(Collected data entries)
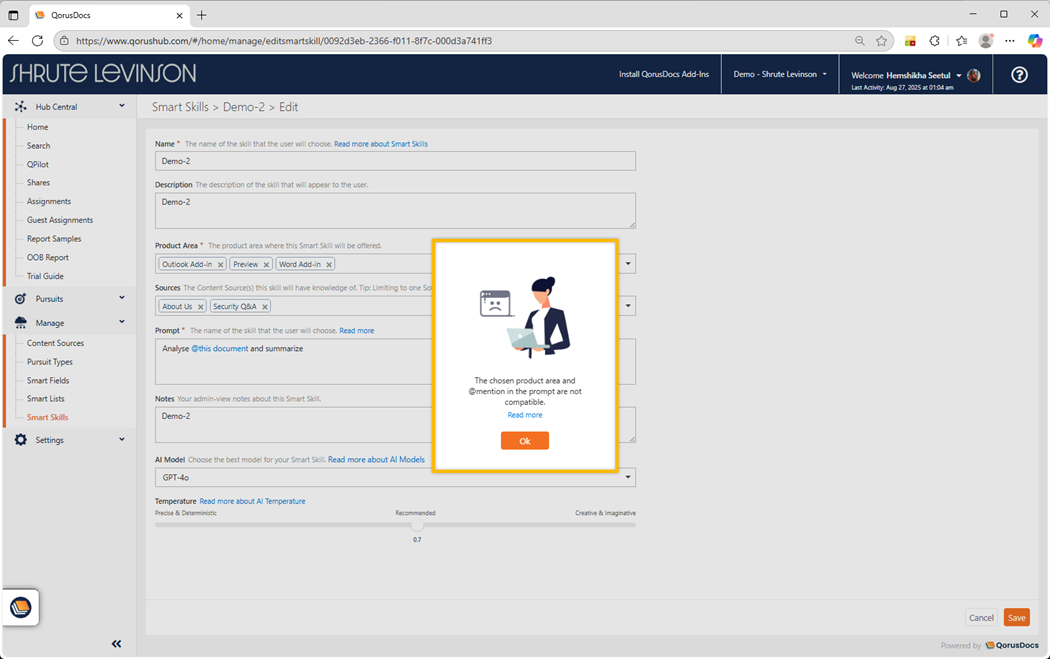Click the favorites star icon in address bar
Screen dimensions: 1050x659
(881, 41)
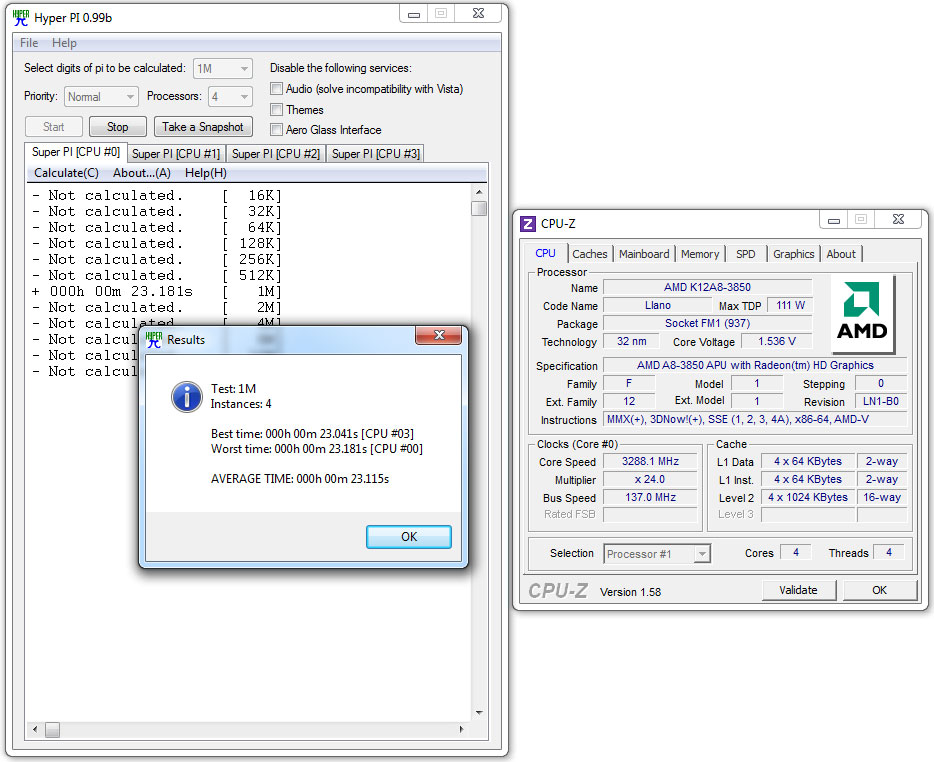
Task: Open the Mainboard tab in CPU-Z
Action: coord(644,254)
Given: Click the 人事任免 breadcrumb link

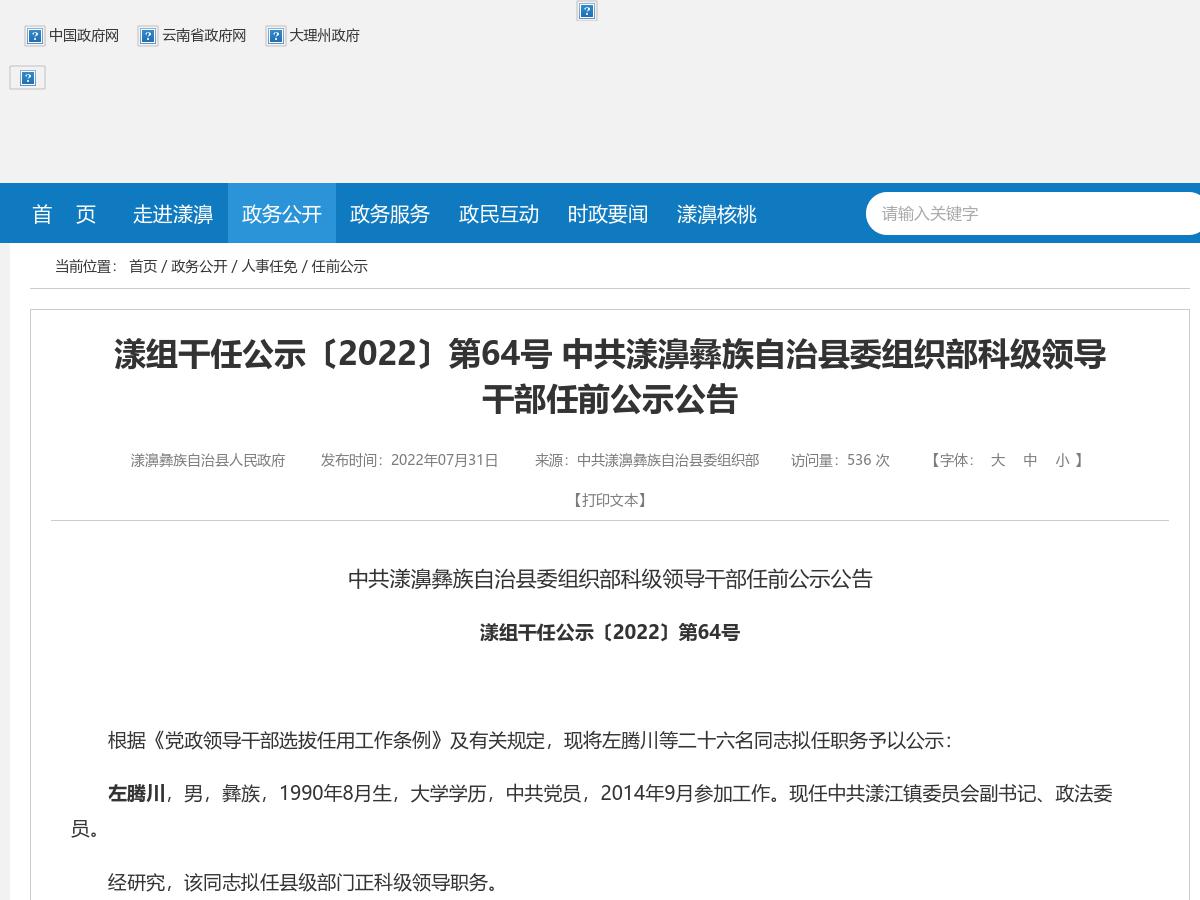Looking at the screenshot, I should click(270, 266).
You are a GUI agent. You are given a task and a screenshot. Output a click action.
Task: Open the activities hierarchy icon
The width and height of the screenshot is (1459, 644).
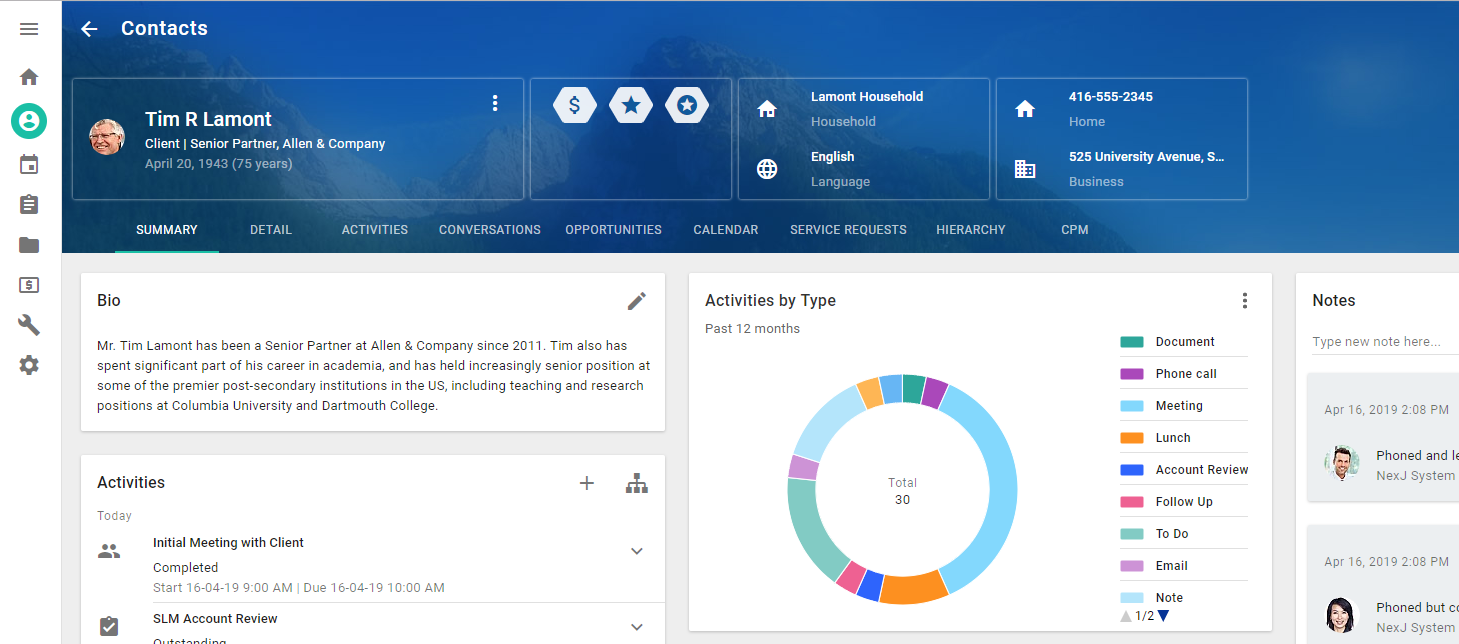click(637, 484)
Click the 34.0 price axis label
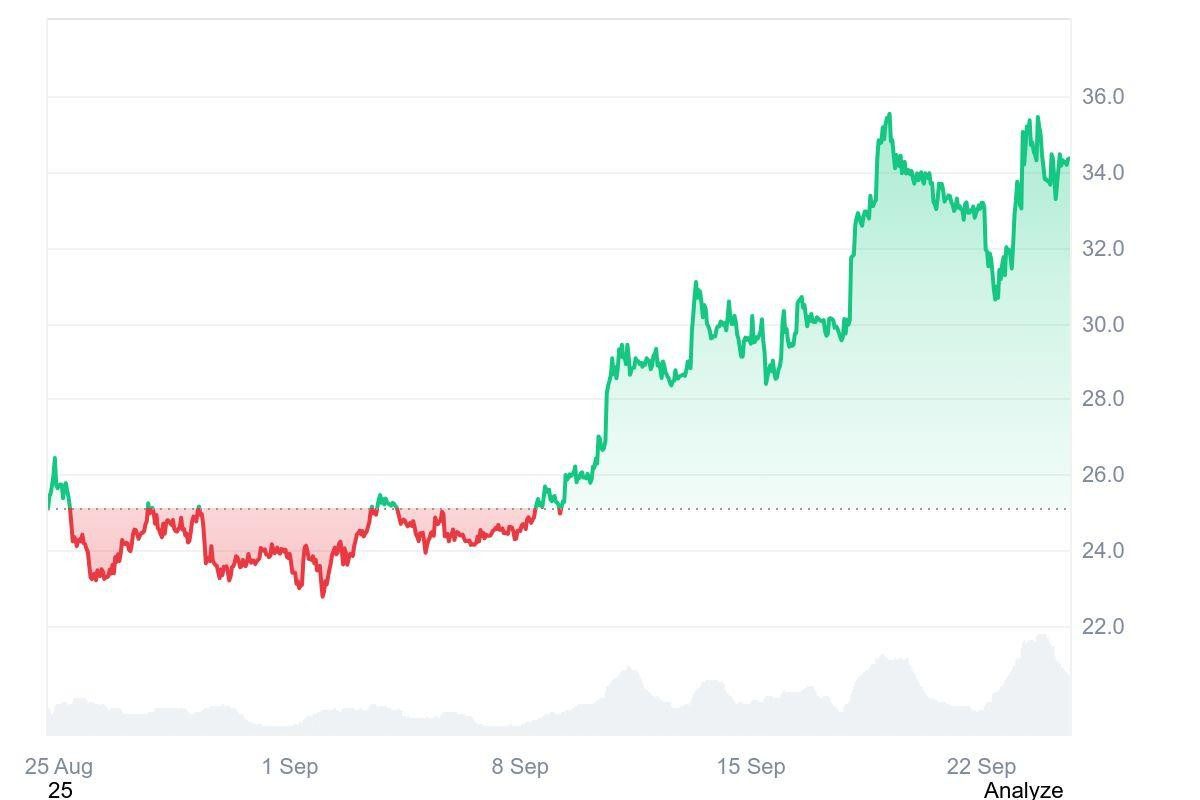This screenshot has width=1200, height=800. pyautogui.click(x=1103, y=173)
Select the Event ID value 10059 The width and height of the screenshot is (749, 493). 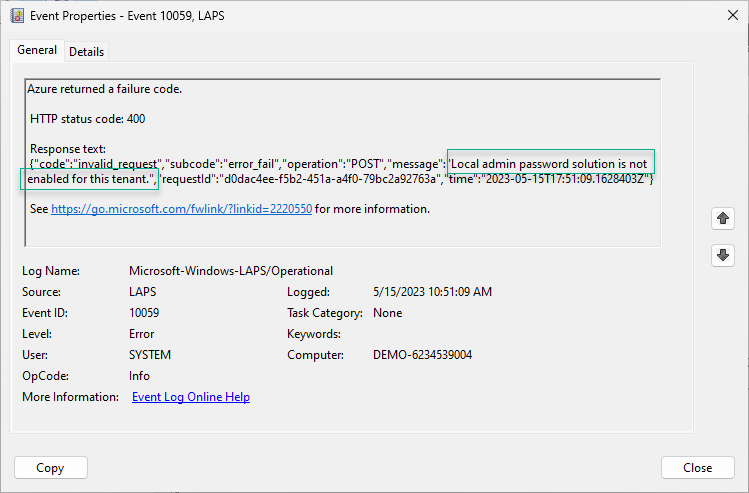point(144,313)

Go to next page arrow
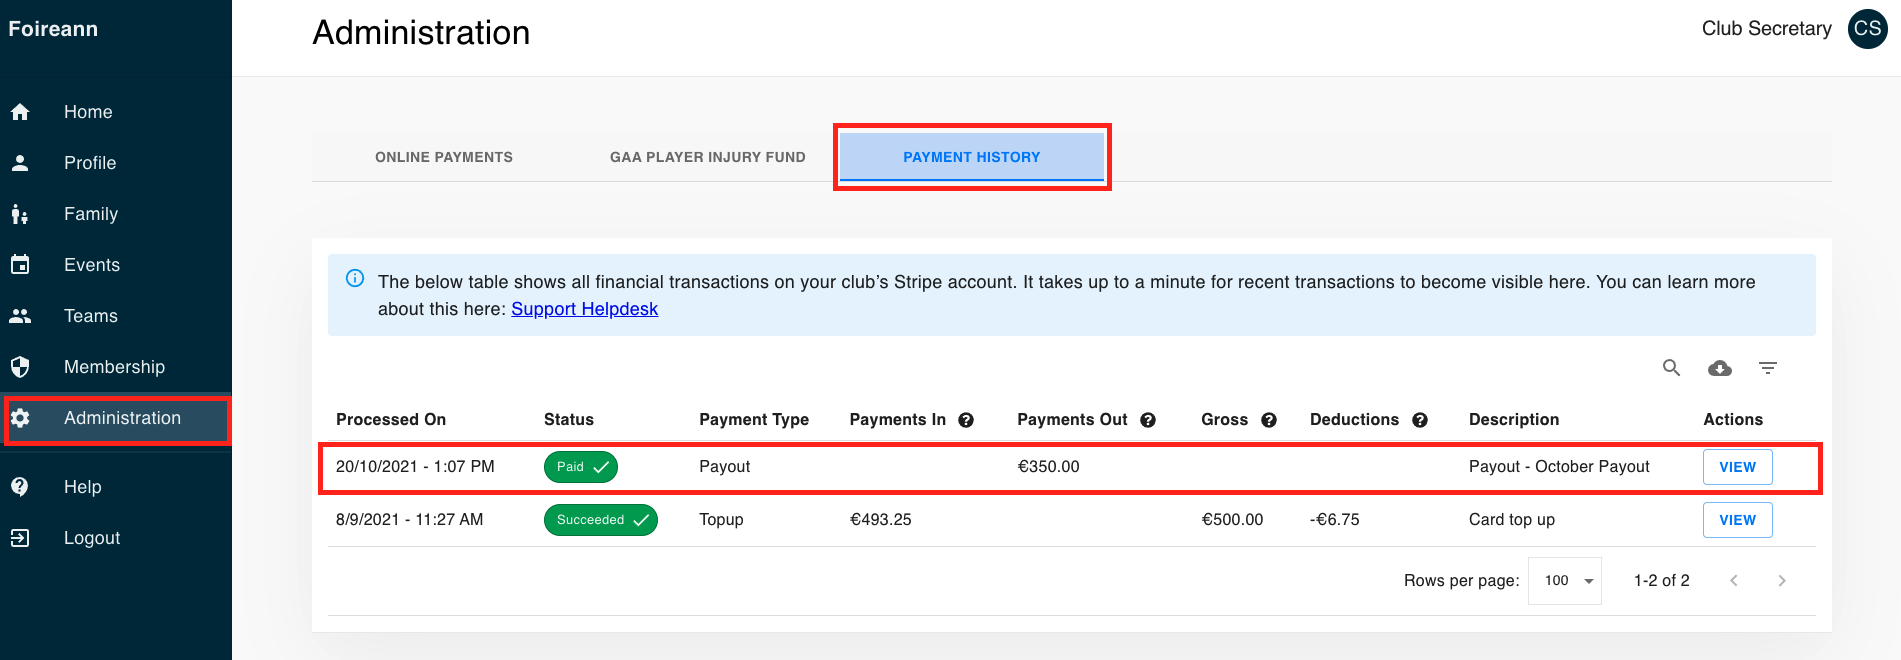click(1782, 581)
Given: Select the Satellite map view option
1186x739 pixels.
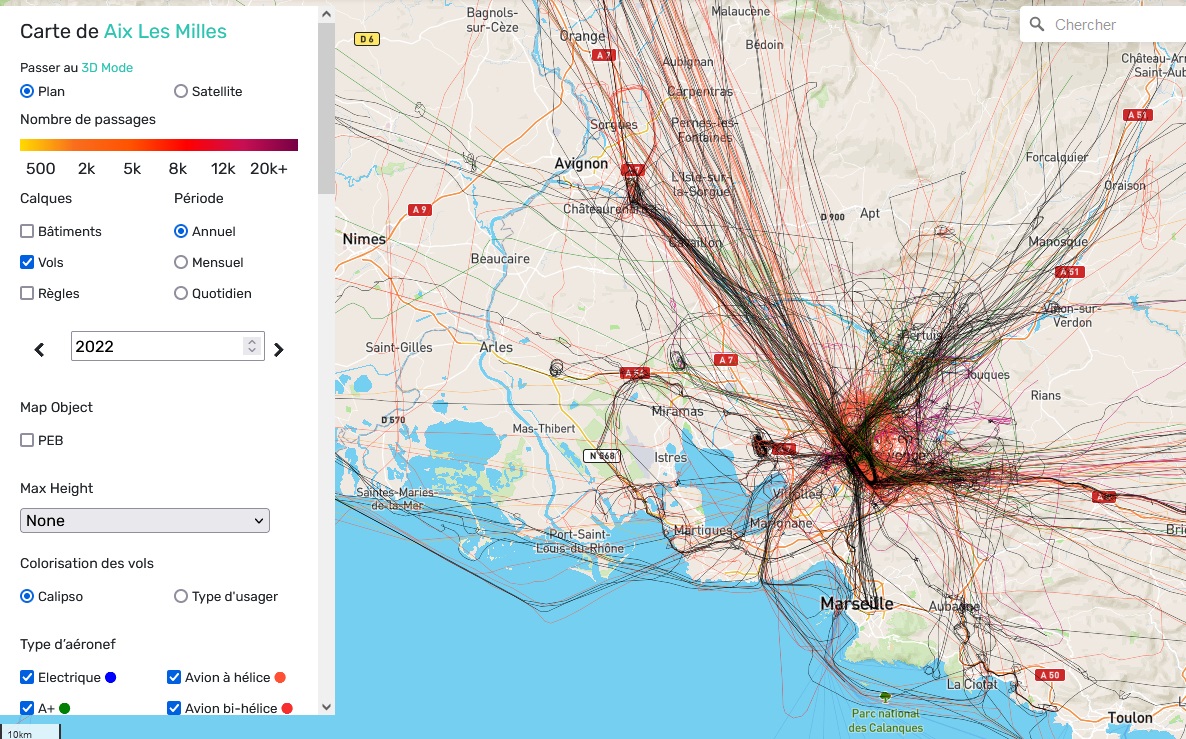Looking at the screenshot, I should coord(181,91).
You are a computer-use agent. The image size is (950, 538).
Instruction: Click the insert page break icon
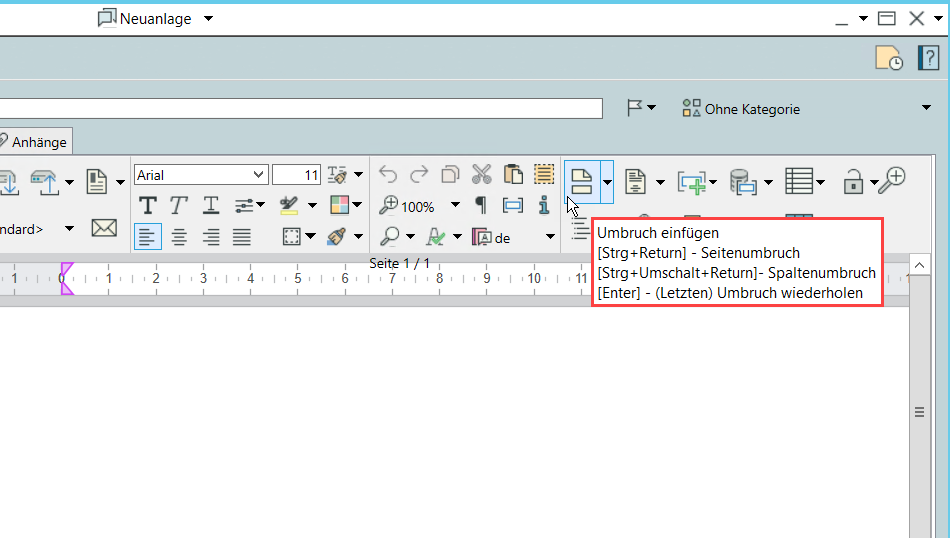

# DIRECTIONS
Find each line above that contains "agent", and copy those lines.

# ANSWER TO THE EXERCISE
You are a GUI agent. You are given a task and a screenshot. Output a click action.
You are a computer-use agent. The image size is (950, 538).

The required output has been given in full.